### PROBLEM TO SOLVE
Render as a numbered list the items below, beginning with the line containing "Click the Freigeben button" and continuing through the line containing "pos(103,137)", both included, and omit any blank lines.

(Lines of data)
━━━━━━━━

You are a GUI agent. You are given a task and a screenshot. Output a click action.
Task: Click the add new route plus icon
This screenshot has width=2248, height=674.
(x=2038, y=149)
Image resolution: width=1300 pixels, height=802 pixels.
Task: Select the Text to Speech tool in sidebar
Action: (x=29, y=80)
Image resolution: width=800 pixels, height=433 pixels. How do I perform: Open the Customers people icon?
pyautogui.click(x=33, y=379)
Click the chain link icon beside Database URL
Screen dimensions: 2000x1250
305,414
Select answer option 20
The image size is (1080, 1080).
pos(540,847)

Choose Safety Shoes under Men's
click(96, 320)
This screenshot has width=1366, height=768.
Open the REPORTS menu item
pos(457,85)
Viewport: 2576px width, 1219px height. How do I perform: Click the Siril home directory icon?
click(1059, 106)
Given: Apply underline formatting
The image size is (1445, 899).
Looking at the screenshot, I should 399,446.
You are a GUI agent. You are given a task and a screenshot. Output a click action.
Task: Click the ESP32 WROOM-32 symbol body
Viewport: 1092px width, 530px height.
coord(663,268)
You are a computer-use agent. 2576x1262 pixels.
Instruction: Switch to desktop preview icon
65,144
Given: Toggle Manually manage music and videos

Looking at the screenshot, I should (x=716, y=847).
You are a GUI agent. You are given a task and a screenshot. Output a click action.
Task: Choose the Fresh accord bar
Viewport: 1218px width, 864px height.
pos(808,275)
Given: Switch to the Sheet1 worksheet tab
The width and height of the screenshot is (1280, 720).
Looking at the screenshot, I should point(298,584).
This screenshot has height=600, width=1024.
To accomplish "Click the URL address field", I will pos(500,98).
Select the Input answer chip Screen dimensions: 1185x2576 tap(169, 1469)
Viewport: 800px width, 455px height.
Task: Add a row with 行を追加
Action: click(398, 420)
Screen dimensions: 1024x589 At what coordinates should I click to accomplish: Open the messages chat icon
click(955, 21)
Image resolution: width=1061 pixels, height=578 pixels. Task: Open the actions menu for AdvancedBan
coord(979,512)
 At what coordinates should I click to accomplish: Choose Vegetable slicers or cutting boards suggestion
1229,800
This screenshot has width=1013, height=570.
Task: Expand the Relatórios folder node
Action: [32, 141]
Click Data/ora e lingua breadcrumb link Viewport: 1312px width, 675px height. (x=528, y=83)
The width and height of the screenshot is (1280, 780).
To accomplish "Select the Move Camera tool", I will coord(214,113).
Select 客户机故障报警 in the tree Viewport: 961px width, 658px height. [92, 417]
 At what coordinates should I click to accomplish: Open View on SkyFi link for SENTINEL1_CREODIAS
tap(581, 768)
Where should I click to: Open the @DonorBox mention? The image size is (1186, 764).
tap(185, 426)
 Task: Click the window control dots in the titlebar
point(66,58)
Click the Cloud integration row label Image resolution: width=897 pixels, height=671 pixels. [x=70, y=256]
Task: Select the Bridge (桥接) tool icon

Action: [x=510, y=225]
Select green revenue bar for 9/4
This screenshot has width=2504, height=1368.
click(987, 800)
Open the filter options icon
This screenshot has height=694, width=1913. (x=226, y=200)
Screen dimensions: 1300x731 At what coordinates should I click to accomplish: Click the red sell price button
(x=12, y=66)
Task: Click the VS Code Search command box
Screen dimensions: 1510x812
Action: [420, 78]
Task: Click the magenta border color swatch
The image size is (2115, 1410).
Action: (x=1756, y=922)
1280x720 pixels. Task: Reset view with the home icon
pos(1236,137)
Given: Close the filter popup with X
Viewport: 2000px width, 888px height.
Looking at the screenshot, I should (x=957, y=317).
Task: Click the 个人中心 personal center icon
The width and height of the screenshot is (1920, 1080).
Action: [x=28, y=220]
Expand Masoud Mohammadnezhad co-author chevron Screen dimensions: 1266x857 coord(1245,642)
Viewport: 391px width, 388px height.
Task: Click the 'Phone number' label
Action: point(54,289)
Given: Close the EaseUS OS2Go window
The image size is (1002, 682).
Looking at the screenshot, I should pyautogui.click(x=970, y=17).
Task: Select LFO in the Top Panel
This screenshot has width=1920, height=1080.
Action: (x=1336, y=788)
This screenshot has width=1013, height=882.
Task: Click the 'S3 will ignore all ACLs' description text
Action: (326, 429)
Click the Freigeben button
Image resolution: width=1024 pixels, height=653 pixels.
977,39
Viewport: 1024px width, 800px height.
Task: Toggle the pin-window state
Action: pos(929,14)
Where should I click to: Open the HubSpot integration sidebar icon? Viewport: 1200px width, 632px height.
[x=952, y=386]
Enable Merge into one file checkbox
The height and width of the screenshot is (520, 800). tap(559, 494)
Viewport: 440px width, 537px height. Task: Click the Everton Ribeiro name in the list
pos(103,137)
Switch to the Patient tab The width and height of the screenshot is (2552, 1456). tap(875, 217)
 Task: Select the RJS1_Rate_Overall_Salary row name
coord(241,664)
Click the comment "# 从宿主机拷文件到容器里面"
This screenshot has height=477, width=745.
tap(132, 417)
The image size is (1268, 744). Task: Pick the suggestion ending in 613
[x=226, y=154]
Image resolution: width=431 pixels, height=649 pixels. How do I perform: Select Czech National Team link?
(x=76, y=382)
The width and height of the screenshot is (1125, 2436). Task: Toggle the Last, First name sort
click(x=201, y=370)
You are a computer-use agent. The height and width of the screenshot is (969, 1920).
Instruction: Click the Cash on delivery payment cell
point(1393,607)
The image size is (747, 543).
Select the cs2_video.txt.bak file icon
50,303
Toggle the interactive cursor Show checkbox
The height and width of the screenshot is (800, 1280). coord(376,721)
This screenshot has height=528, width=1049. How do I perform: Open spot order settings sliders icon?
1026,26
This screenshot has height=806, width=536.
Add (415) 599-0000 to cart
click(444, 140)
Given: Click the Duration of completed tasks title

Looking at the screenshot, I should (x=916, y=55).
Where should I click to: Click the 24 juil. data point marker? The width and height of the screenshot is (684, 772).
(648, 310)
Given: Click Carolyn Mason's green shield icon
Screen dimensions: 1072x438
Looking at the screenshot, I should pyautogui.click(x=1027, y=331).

━━━━━━━━

### REPLY
1. Click the Freigeben button
2. Image resolution: width=1024 pixels, height=653 pixels.
3. 977,39
4. Viewport: 1024px width, 800px height.
5. Task: Toggle the pin-window state
6. Action: pos(929,14)
7. Where should I click to: Open the HubSpot integration sidebar icon? Viewport: 1200px width, 632px height.
8. [x=952, y=386]
9. Enable Merge into one file checkbox
10. The height and width of the screenshot is (520, 800). tap(559, 494)
11. Viewport: 440px width, 537px height. Task: Click the Everton Ribeiro name in the list
12. pos(103,137)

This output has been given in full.